The Looming Final Reckoning for Social Media Giants

Industry leaders are calling 2019 a “crucial year” for social media platform, according to the recently released Reuters Institute yearly study of journalism.

“Facebook, which last year changed its News Feed algorithm to promote less news content to users, has slipped down the news industry’s list of priorities, with fewer than half of survey respondents saying the platform is likely to be important or extremely important this year,” writes Freddy Mayhew in the UK’s Press Gazette.

Mayhew quoted television news editor Ben De Pear as saying this will be the year in which social platforms “have to prove they care about the truth and about paying for serious journalism, or be properly forced to do both by regulation.”

To put this into perspective, the industry leaders polled for the report put Facebook on a par with Apple News and YouTube as far as its importance to journalism, showing that public sentiment around what constitutes “news” is shifting.

Report author Nic Newman believes this indicates two things about the way journalists view social media.

“The differences in ratings are partly a reflection of the lower number of referrals that publishers now get from Facebook following algorithm changes, but there also appears to be a change in sentiment toward third-party platforms in general,” Newman writes.

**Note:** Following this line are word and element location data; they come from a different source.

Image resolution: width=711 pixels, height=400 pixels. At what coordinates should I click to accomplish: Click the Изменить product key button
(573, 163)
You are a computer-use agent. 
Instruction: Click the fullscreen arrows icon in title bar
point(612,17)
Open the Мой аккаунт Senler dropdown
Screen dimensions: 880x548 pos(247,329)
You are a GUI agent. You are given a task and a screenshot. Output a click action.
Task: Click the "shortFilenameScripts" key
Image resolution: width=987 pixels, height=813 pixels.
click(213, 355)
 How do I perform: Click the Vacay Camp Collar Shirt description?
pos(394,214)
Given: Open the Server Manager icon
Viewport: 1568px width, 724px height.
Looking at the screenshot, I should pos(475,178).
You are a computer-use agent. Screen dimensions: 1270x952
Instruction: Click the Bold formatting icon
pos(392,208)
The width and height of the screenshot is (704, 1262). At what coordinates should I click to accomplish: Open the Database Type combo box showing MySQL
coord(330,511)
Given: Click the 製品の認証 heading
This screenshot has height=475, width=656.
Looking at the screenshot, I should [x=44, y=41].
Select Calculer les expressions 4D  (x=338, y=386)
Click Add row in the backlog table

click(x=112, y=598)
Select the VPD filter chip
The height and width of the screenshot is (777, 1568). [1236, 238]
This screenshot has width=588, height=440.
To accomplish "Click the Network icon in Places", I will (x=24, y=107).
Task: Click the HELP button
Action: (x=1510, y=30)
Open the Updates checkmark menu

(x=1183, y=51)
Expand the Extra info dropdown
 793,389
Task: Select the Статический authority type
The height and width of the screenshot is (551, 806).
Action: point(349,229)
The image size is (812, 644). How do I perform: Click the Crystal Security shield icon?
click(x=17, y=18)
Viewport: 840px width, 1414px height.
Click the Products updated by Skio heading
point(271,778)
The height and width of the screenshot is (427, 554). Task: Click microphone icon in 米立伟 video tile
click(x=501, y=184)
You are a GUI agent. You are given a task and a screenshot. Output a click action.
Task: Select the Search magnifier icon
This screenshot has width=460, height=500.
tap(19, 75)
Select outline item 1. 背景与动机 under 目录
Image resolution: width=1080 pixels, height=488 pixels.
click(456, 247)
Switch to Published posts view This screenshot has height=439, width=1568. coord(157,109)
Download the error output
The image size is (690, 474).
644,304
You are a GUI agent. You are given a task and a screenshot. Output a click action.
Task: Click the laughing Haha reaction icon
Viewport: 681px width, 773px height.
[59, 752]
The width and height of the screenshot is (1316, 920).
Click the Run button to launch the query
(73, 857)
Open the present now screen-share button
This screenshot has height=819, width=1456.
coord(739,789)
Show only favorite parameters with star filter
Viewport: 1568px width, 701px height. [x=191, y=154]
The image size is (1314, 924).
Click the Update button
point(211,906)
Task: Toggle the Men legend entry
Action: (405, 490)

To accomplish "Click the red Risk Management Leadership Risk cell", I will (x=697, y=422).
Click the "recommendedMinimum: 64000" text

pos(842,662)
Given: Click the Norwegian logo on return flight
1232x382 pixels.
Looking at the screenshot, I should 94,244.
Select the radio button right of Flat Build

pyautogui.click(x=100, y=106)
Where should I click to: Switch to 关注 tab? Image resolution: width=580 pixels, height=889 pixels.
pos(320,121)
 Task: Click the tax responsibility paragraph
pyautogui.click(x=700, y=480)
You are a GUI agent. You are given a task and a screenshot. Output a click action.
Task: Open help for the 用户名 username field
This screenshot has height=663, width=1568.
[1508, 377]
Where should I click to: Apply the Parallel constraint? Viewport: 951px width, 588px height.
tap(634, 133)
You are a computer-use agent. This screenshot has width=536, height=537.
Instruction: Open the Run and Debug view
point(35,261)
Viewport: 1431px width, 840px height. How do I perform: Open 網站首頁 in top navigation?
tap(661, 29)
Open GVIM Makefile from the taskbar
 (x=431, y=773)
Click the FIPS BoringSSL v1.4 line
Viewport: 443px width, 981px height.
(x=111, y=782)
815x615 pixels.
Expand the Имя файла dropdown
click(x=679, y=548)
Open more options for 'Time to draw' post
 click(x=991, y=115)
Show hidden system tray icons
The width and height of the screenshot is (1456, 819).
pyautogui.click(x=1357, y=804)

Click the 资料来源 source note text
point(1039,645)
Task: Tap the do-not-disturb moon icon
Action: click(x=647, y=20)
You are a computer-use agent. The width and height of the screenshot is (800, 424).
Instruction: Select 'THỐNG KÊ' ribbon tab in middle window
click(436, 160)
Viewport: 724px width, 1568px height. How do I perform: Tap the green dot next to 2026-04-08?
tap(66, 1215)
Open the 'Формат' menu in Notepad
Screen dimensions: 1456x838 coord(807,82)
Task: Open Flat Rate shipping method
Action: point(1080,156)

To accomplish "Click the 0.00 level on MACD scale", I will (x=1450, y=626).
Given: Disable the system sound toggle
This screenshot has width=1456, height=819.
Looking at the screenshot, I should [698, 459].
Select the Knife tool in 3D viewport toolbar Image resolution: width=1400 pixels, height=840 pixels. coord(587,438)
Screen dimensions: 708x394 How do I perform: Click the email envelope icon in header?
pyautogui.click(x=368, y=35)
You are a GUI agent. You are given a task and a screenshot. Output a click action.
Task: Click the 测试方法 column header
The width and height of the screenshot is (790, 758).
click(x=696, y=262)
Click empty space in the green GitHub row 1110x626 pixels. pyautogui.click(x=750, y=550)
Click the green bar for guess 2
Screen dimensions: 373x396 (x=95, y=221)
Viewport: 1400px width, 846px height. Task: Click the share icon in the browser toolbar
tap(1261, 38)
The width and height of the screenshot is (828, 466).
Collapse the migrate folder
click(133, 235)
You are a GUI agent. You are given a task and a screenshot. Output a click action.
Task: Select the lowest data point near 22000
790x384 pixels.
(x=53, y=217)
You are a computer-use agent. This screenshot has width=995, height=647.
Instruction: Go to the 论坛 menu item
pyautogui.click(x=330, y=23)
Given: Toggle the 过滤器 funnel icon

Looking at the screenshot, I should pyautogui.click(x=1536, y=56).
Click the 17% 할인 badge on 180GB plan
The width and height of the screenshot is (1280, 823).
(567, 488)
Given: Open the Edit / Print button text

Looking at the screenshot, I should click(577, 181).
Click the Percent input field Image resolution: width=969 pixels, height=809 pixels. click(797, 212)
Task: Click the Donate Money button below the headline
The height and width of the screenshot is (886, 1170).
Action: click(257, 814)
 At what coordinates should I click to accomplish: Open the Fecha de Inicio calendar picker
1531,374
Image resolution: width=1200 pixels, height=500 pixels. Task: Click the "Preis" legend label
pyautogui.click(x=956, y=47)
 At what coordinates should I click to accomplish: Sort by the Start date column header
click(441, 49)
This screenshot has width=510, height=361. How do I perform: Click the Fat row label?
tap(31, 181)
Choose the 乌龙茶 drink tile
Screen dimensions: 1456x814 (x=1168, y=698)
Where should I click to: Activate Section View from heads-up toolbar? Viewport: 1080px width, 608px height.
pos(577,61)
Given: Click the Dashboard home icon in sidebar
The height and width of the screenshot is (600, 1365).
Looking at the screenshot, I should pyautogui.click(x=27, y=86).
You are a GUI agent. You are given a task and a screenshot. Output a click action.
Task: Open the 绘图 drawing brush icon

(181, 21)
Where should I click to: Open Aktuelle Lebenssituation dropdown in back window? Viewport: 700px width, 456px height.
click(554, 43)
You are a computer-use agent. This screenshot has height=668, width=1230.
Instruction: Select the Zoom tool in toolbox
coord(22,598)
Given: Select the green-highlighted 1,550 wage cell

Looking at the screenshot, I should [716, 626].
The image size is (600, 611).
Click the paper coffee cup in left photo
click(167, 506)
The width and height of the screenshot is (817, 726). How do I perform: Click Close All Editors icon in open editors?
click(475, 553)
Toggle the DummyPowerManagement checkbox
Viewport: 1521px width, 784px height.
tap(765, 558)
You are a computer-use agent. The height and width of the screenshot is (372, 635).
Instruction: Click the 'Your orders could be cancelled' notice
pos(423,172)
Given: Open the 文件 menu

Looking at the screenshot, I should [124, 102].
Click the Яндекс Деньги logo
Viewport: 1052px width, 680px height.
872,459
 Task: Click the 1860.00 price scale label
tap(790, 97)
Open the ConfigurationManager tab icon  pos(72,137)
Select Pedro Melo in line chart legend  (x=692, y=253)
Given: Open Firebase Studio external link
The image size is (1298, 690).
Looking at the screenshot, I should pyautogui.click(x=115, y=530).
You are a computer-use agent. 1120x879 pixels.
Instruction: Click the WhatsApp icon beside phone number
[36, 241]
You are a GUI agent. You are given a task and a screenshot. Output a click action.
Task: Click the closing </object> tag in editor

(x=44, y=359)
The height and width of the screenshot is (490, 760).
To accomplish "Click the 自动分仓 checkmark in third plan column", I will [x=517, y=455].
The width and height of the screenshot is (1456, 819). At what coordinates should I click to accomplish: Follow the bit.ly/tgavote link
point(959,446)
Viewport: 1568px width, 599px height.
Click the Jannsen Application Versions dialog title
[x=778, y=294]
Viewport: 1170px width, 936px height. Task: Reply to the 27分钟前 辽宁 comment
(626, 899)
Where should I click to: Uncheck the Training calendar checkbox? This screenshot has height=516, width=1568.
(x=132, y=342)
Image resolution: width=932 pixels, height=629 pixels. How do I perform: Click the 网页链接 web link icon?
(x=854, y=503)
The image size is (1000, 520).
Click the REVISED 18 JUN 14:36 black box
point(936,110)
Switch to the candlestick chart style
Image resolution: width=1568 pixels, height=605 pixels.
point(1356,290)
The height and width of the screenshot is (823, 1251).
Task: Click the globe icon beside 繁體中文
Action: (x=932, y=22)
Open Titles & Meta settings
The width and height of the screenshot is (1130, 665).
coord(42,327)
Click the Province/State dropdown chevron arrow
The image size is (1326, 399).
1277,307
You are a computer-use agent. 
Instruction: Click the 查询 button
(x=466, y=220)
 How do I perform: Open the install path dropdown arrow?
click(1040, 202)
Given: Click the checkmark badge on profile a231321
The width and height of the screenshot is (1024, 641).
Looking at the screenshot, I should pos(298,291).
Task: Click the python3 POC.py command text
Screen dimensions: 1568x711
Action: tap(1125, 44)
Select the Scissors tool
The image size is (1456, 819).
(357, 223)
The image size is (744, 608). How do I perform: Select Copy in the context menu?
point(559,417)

He notes that many publishers have been burned by relying on third-party platforms while engagement and referrals dropped

Instead, Newman believes publishers are looking to social media as an “increasingly looking at social media as a marketing and acquisition channel, not primarily as a place to engage users with content” while exploring paid content strategies.

For consumers, the report predicts a renewed focus on “trust indicators,” while users back off their social usage as a “waste of time” and engage with more meaningful content on trusted channels.

All of this bodes well for the magazine publishing industry, which has earned its reputation as a trusted platform, as readers seek a longer, slower read from sources they can trust.